Standard setup: Azure OpenAI Switzerland region (North/West). Data doesn't leave Switzerland; Microsoft does no training on your data (default off, contractually). FADP-compliant retention and logging concepts are defined per use case. For stricter compliance: on-premise variant with open-source models. EU AI Act: I plan architectures with audit trail and risk classification from the start — compliance is not bolted on.
Three pillars. (a) Eval gold set before production: 50 to 200 questions with expected answers, automated scoring on faithfulness, context precision, answer relevance. (b) Continuous monitoring in production: confidence scoring, drift detection, escalation rate. (c) Quarterly reviews with native speakers or subject-matter experts. Without eval, AI is a gut-feel project; with eval, it's an engineering project with verifiable output.
Prompt engineering for simple structured tasks (classification, extraction with a clear schema). RAG whenever the model needs access to a knowledge base (HR documents, product catalog, contracts, FAQ). Fine-tuning only when (a) training data accumulates, (b) the output format is extremely specific, or (c) latency and cost become real arguments. The classic industry mistake: everyone wants fine-tuning but actually needs better RAG. RAG first, fine-tuning later if at all.

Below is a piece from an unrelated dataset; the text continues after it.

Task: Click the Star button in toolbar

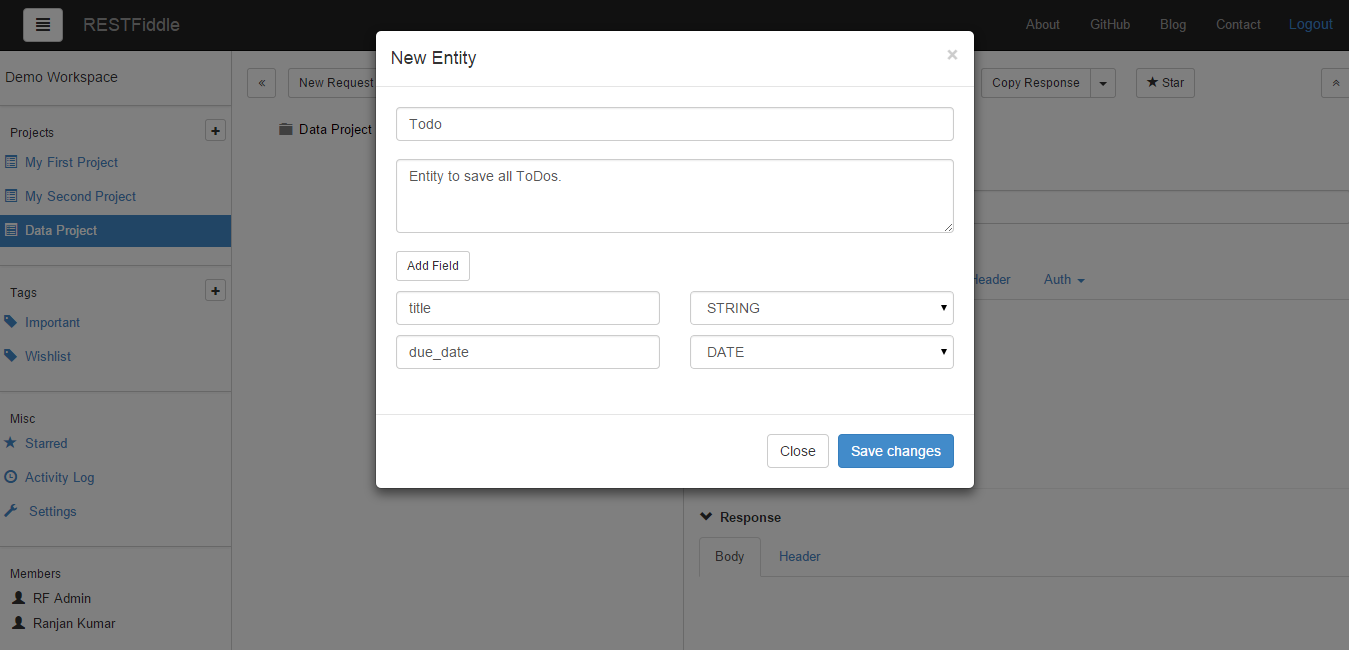Action: tap(1165, 83)
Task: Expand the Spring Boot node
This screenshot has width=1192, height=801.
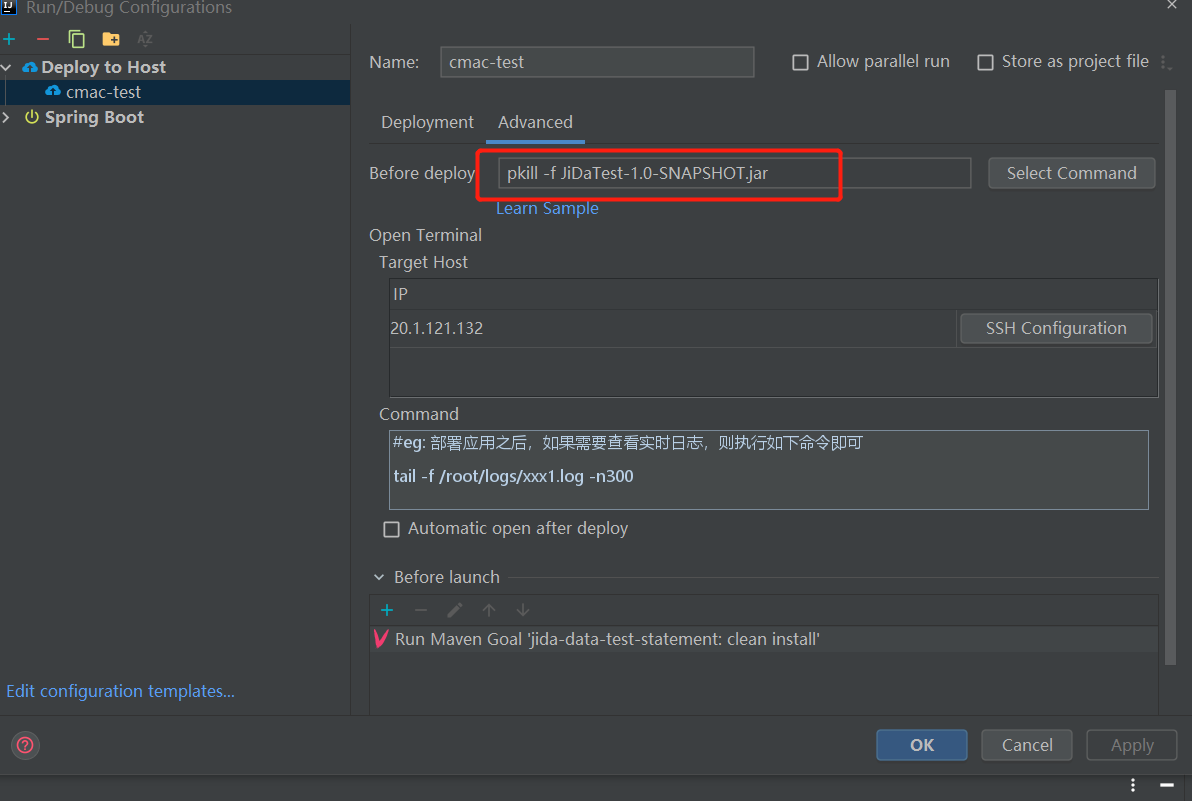Action: pos(8,117)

Four phases. (1) Discovery: sharpen the use case, define pass/fail, often 1 to 2 days. (2) PoC: 4 to 8 weeks, bounded scope with eval gold set and a clear acceptance criterion. (3) Production: hardening, monitoring, handover. (4) Operation: eval reviews, maintenance or handover to an internal team. I'll tell you early if a PoC is failing — no sunk-cost continuation.
Discovery: 1 to 2 days. PoC: 4 to 8 weeks. Production hardening: 2 to 6 weeks. A first production system is realistic in 8 to 16 weeks total — depending on data quality, compliance requirements, and integration effort. Pure architecture consulting or discovery engagements are often faster.
Concrete numbers we discuss individually based on the use case — setup PoC and ongoing costs have very different drivers (document volume, model choice, eval depth, compliance level). An initial discovery call is free. ROI can't be cleanly calculated without a PoC — what I can deliver upfront is an honest range and a clear pass/fail definition.
Both. Many projects run remotely. For discovery workshops, sensitive topics, or on-site data residency setups, I'm happy to come in. Based in St. Gallen, working across Switzerland.
German and English fluently (both native-level). French well. For multilingual Swiss setups I'm the right partner — particularly because I know from experience where LLMs are strong with IT/FR/Swiss specifics and where they aren't.